昨年、経済産業省の「近代化産業遺産群」に認定された犬島精錬所跡(岡山市犬島)。この精錬所と、倉敷市中庄にあった帯江鉱山の関係をご存じでしょうか。
帯江鉱山は、中国民報(山陽新聞の前身)の創始者坂本金弥が明治時代に本格的に経営、大阪に支店を構え、外国商館を通して輸出していた岡山でも有数の銅山でした。
初めは現地で採鉱から精錬まで手掛けていましたが、煙害が次第に深刻化。地元住民の反対運動が激しくなったため、一九〇九(明治四十二)年、犬島に精錬所を移したのです。

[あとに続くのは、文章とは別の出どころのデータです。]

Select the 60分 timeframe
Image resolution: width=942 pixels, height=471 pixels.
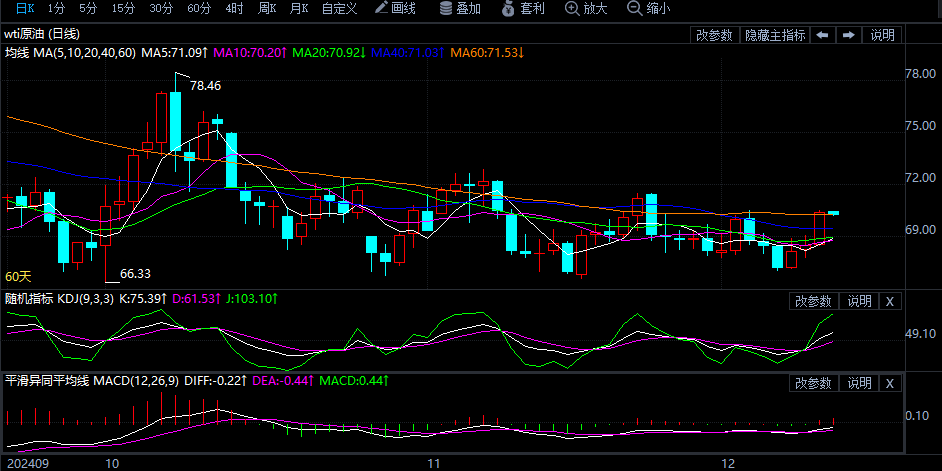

帯江鉱山は、犬島精錬所のルーツ的な存在なのです。
犬島は今、再び脚光を浴びようとしています。二十七日には跡地が直島福武美術館財団によるアートプロジェクトの舞台としてよみがえりました。煙突などの遺構群は新たな命を吹き込まれました。
一方、帯江鉱山は、歴史の草むらに埋もれようとしています。中庄地区を中心とした跡地には今も、倒れたままの赤れんが煙突や火薬庫跡、精錬かすのブロックを城壁のように積み上げた遺構などが点在するものの、公的な保護の手は差し伸べられていません。中庄で生まれ育ち、鉱山跡地が遊び場だった私の知る限りでも、かなりの遺構が姿を消し、寂しさを感じます。
犬島はこれから、多くの観光客が足を運ぶことでしょう。その際、ここの精錬所に、川を下り、瀬戸内海をへて鉱石を運んでいた鉱山が、倉敷の町に近い丘陵部にあったことも、ちょっと思い出してみてください。